__Records for the exercise__.
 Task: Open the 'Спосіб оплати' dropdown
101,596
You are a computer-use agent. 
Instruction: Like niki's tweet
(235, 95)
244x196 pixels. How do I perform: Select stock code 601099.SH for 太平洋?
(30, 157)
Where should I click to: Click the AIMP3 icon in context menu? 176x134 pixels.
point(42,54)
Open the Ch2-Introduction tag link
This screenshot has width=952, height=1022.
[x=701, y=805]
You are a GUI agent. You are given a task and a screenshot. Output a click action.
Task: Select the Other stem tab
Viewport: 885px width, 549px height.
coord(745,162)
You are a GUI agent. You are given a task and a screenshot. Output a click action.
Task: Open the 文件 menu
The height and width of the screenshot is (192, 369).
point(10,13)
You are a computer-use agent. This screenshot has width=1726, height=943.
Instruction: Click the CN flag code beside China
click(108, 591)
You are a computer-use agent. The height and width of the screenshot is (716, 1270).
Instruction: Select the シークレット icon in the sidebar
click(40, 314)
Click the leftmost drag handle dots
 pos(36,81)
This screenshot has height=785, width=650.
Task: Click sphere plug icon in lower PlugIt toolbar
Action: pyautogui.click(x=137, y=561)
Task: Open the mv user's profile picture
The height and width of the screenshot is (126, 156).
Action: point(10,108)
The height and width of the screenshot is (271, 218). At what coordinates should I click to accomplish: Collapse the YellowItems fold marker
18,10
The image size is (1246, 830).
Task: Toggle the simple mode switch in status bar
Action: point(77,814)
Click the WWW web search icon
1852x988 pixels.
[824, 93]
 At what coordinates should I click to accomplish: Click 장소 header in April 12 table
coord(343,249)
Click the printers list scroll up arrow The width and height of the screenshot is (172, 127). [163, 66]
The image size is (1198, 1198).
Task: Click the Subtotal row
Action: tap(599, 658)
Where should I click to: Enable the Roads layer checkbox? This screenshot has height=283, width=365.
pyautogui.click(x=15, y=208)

__Problem to solve__.
Rewrite all of the entries above, changing every "computer-use agent" to "desktop automation agent" and leaving everything else unchanged.

__Response to the exercise__.
 Task: Open the 'Спосіб оплати' dropdown
101,596
You are a desktop automation agent. 
Instruction: Like niki's tweet
(235, 95)
244x196 pixels. How do I perform: Select stock code 601099.SH for 太平洋?
(30, 157)
Where should I click to: Click the AIMP3 icon in context menu? 176x134 pixels.
point(42,54)
Open the Ch2-Introduction tag link
This screenshot has width=952, height=1022.
[x=701, y=805]
You are a GUI agent. You are given a task and a screenshot. Output a click action.
Task: Select the Other stem tab
Viewport: 885px width, 549px height.
coord(745,162)
You are a GUI agent. You are given a task and a screenshot. Output a click action.
Task: Open the 文件 menu
The height and width of the screenshot is (192, 369).
point(10,13)
You are a desktop automation agent. This screenshot has width=1726, height=943.
Instruction: Click the CN flag code beside China
click(108, 591)
You are a desktop automation agent. The height and width of the screenshot is (716, 1270).
Instruction: Select the シークレット icon in the sidebar
click(40, 314)
Click the leftmost drag handle dots
 pos(36,81)
This screenshot has height=785, width=650.
Task: Click sphere plug icon in lower PlugIt toolbar
Action: pyautogui.click(x=137, y=561)
Task: Open the mv user's profile picture
The height and width of the screenshot is (126, 156).
Action: point(10,108)
The height and width of the screenshot is (271, 218). At what coordinates should I click to accomplish: Collapse the YellowItems fold marker
18,10
The image size is (1246, 830).
Task: Toggle the simple mode switch in status bar
Action: point(77,814)
Click the WWW web search icon
1852x988 pixels.
[824, 93]
 At what coordinates should I click to accomplish: Click 장소 header in April 12 table
coord(343,249)
Click the printers list scroll up arrow The width and height of the screenshot is (172, 127). [163, 66]
The image size is (1198, 1198).
Task: Click the Subtotal row
Action: tap(599, 658)
Where should I click to: Enable the Roads layer checkbox? This screenshot has height=283, width=365.
pyautogui.click(x=15, y=208)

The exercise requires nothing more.